The analysis window has a fixed resolution, which determines whether there is either a good frequency resolution – frequency components close together can be separated – or good time resolution – the time at which frequencies change – . A wide window gives better frequency resolution but poor time resolution. A narrower window gives good time resolution but poor frequency resolution. These are called narrowband and wideband transforms, respectively. The size of the FFT can improve the frequency definition of the analysis. |
All sounds don't have the same characteristics, and these characteristics can change in time, or not. Selecting an FFT size involves making a compromise in termes of time and frequency accuracy. The more accurate the analysis is in one domain, the less accurate it will be in the other. The user most often make a compromise...
Variations in a stable sound occur every 2000 to 4000 samples, that is, 44 to 88 ms.
Variations in a rhythmic sound occure every 50 to 1000 samples, that is, 11,3 to 22,6 ms.

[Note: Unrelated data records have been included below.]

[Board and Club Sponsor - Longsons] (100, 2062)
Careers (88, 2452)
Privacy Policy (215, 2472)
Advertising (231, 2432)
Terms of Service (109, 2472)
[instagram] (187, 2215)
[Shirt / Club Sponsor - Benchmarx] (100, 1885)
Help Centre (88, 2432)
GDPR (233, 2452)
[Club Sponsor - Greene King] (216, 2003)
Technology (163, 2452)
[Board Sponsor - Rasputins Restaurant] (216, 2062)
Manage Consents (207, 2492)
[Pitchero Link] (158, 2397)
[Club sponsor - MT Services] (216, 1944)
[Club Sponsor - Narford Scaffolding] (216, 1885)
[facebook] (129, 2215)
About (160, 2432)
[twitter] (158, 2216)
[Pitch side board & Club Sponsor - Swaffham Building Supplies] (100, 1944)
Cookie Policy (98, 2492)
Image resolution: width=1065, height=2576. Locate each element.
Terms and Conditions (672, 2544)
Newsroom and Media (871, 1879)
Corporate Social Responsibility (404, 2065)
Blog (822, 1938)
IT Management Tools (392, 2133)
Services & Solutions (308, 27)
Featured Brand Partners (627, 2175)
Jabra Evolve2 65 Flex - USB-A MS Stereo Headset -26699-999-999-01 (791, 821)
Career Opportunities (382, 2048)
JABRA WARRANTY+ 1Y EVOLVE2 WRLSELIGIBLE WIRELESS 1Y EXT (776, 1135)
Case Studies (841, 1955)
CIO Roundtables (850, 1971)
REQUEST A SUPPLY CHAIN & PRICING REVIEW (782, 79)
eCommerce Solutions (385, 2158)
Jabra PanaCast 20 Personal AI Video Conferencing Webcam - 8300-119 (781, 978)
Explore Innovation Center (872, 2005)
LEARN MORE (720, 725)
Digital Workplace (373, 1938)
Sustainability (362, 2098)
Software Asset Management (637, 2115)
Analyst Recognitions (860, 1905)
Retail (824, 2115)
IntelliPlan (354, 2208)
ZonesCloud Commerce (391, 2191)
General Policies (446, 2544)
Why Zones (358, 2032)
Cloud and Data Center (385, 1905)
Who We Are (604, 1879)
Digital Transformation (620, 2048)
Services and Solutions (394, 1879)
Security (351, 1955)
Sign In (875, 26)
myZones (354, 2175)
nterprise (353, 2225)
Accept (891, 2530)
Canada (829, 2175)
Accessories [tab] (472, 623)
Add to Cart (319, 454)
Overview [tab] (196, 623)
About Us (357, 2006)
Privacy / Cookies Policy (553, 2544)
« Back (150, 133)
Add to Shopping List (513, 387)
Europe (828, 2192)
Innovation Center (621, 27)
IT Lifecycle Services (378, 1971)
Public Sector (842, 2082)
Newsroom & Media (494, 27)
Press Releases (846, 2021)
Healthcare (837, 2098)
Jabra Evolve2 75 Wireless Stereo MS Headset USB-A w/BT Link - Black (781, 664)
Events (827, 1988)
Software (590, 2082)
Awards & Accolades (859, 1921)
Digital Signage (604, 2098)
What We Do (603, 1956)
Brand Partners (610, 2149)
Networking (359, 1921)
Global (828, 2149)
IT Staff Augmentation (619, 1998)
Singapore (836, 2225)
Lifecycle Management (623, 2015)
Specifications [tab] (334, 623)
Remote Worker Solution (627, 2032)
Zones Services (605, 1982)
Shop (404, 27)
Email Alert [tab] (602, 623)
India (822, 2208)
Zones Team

If we adapt the window size to the frequency of a 100 Hz sound – G2 –, and take a 2048 samples and 50 ms analysis window, we can easily analyse a stable sound, but not a fluctuating sound.
If we adapt the window size to the frequency of a 440 Hz sound – A3 –, we have a 512 samples and 11 ms analysis window, which is more appropriate for a fluctuating sound.
Nevertheless, with a 2048 window size, our frequency resolution is equal to 44100/2048, that is 21,5 Hz, which is quite precise. With a 512 window size, we get a frequency resolution of 86 Hz, which is poor.
If we want to analyse a sound with a low and/or fluctuating pitch, we should take an important window size.
In the case of a low pitch, a C1 for instance, we have a 32 Hz frequency with a 31 ms period. We would need a 8192 samples window size.
The FFT size is linear, but the response of the human ear to frequencies is logarithmic.
For instance, with a 50 Hz frequency resolution, bins go from 0 to 50 Hz, 50 to 100Hz, 100 to 150 Hz, etc. If we take the frequencies of the octaves from G1 to G6, we get : 100, 200, 400, 800, 1600 Hz...
In a low frequency range, 50 Hz is quite a wide interval. From a G1, a fifth. But from a G6, 50 Hz represent a semitone.
The same FFT has very fine high frequency pitch resolution, but very poor low-frequency resolution.